* **ASSIGNED TASK**: Leaving out all pictures, write out word for word the lines from the one containing "Given: Open the Weibo messages envelope icon" to the end of the data below.

==============================

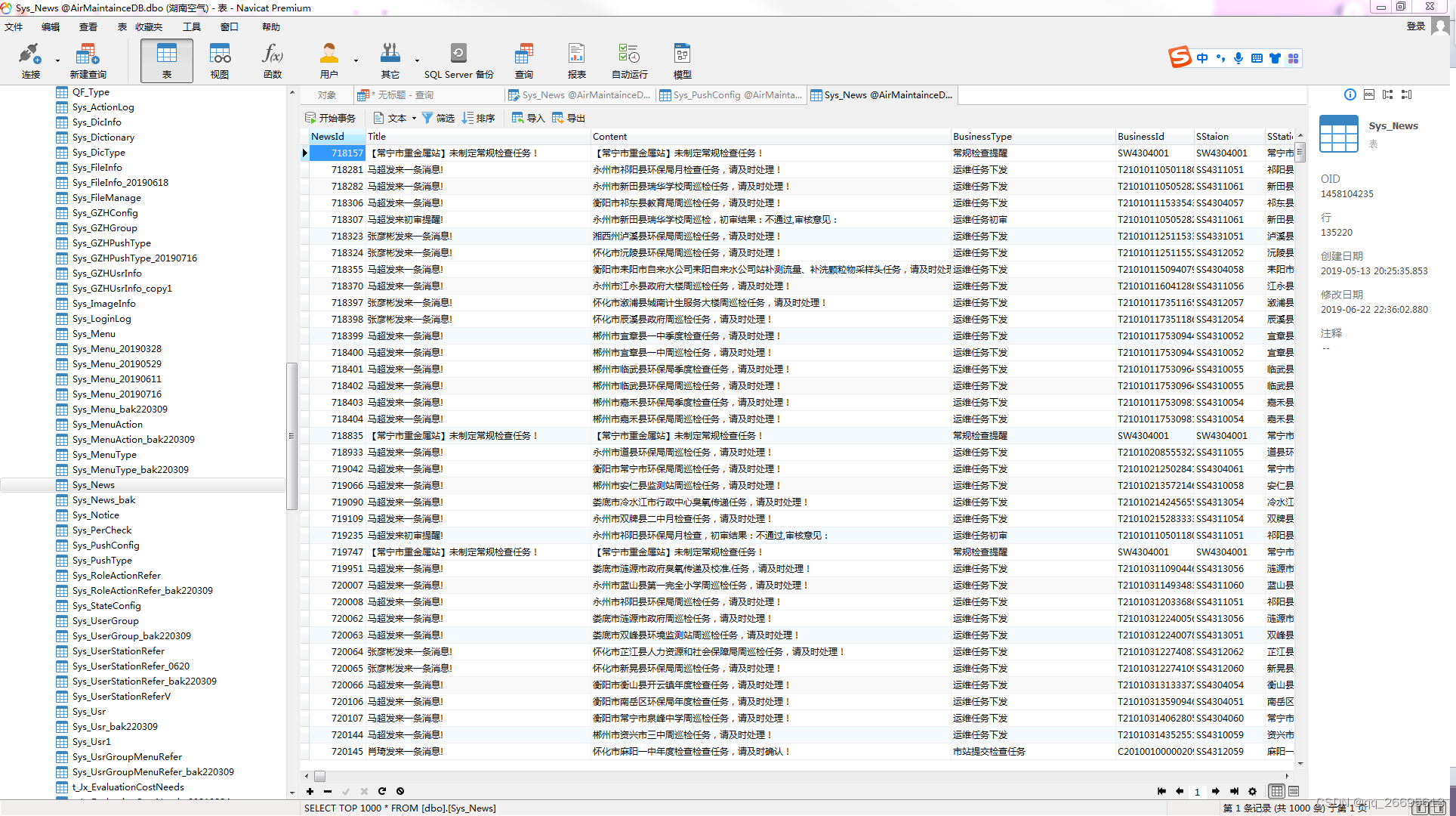Click the refresh records icon below grid
The height and width of the screenshot is (816, 1456).
(382, 791)
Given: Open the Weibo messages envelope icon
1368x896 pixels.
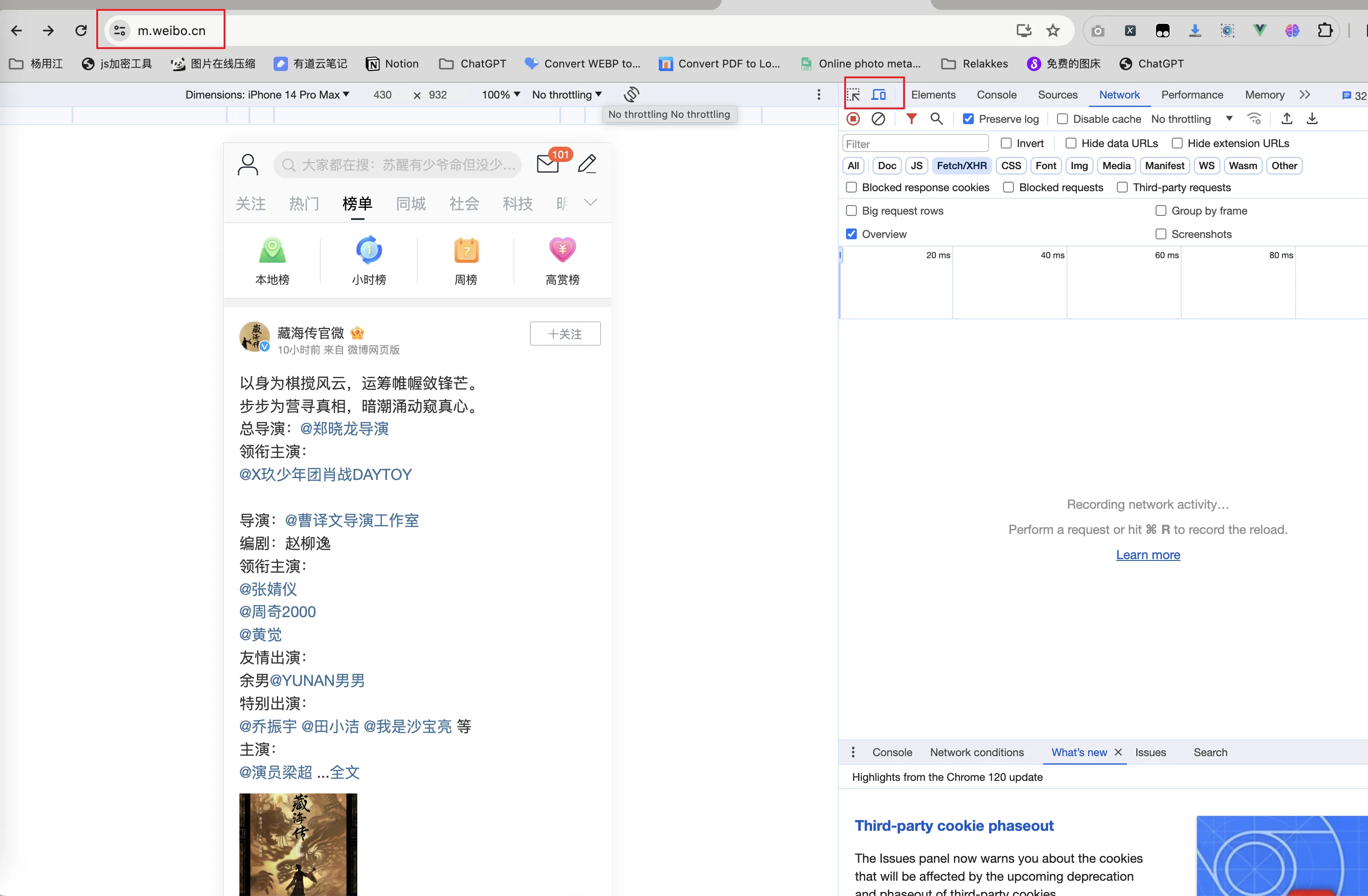Looking at the screenshot, I should 548,164.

==============================

* **RESULT OF THIS EXERCISE**:
Given: Open the Weibo messages envelope icon
1368x896 pixels.
Looking at the screenshot, I should 548,164.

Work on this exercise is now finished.